Further, it is preferred to change the support or the contact between bulk part M and channel interior 10 instead of supporting webs by means of holes, elongated holes 13, grooves and generally recesses. This is according to a preferred embodiment shown in FIG. 17. FIG. 17 shows a view of connected channel segments K from the bottom. In the bottom of the channel segments K, several elongated holes are arranged which form also a web-like support for the bulk part M in the channel interior 10. These elongated holes 13 create with a preferred angular arrangement with respect to the movement direction B a moment in the bulk part M so that this is rotated during its movement in the channel interior 10. The constructive design of the elongated holes changes also the dimension of the contact surface between bulk part M and inner channel wall whereby the same effects as with the above-described supporting webs are achieved. Further, it is possible to guide air or cleaning media by means of such openings onto the bulk part M.
In a further preferred embodiment shown in FIGS. 26 to 28, the channel segment K comprises a recess 60. With respect to the general construction of the channel segment K, it is also referred to the description of the further embodiments of the channel segment K. At this, individual features of the different embodiments can be combined with each other. By means of the recess 60, for example cylindrical workpieces to be cleaned as bulk parts consisting of a shaft 70 and a head or disc 75 of different diameter are especially advantageously guidable in the channel interior 10. The work pieces to be cleaned are for example valve plungers, screws, nails, rivets and the like.

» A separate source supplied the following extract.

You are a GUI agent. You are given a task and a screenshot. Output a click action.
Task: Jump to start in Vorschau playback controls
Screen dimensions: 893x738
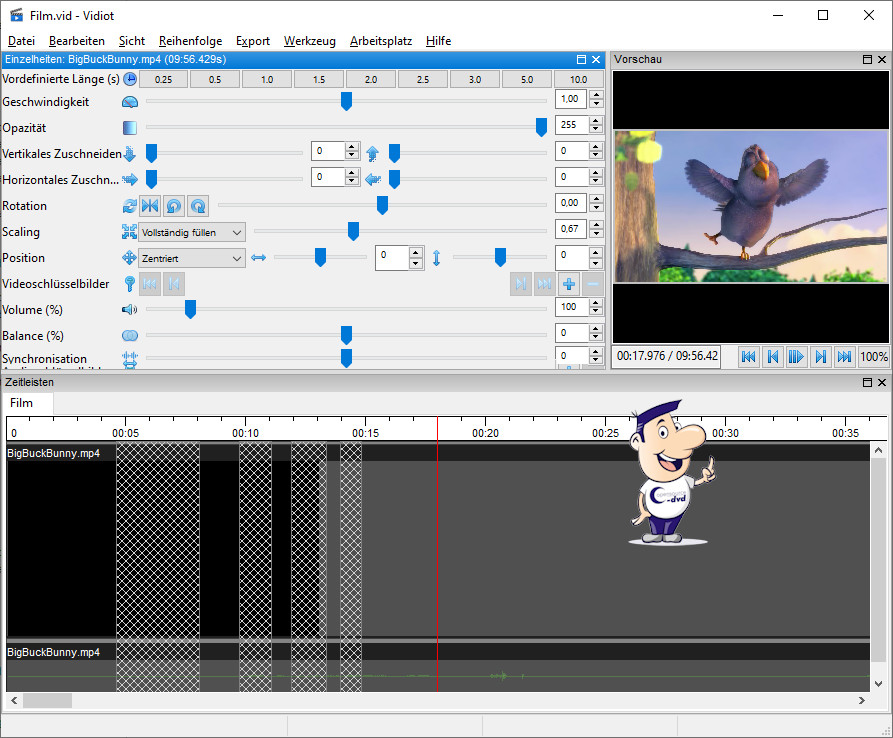[748, 356]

The recess 60 is adapted to a shaft diameter of the workpieces to be cleaned, whereas the channel interior 10 on the whole is adjusted to a head or disc diameter. The recess 60 may extend advantageously over the complete channel segment K or may be present only in part sections. For example, at the beginning and the end of the recess, a ramp like structure may be present to guide the shaft 70 into and out of the recess 60.
By means of the recess 60, the contact surface of two adjacent and each other abutting work pieces to be cleaned is further minimizable at the front ends, especially compared to an embodiment without recess 60. Thereby, the surface being readily accessible for the cleaning is further increased.
As can also be seen in the embodiment of the FIGS. 26 to 28, different nozzle groups D1 to D4 are provided. Air is supplied by means of the nozzle groups D1 and D3, which each comprise a plurality of nozzles being arranged in supply direction of the work pieces to be cleaned besides each other and extending in circumferential direction for example only over a sub-portion of the channel interior 10. Before the air reaches the channel interior, it is guided through a filter 20, as has been described above. The supplied air can be surrounding air or preferred heated air, as described in combination with the embodiment according to FIGS. 23 to 25. Especially preferred, it is air which has already been cleaned, regardless of whether the air is present already heated or at surrounding temperature.
By means of the nozzle group D2, especially a liquid cleaning medium is supplied. The nozzle group D2 comprises also a plurality of nozzles being arranged in supply direction of the work pieces to be cleaned besides each other. In contrast to the nozzles of the nozzle groups D1 and D3, the nozzles of the nozzle group D2 are provided along the complete circumference of the channel interior 10.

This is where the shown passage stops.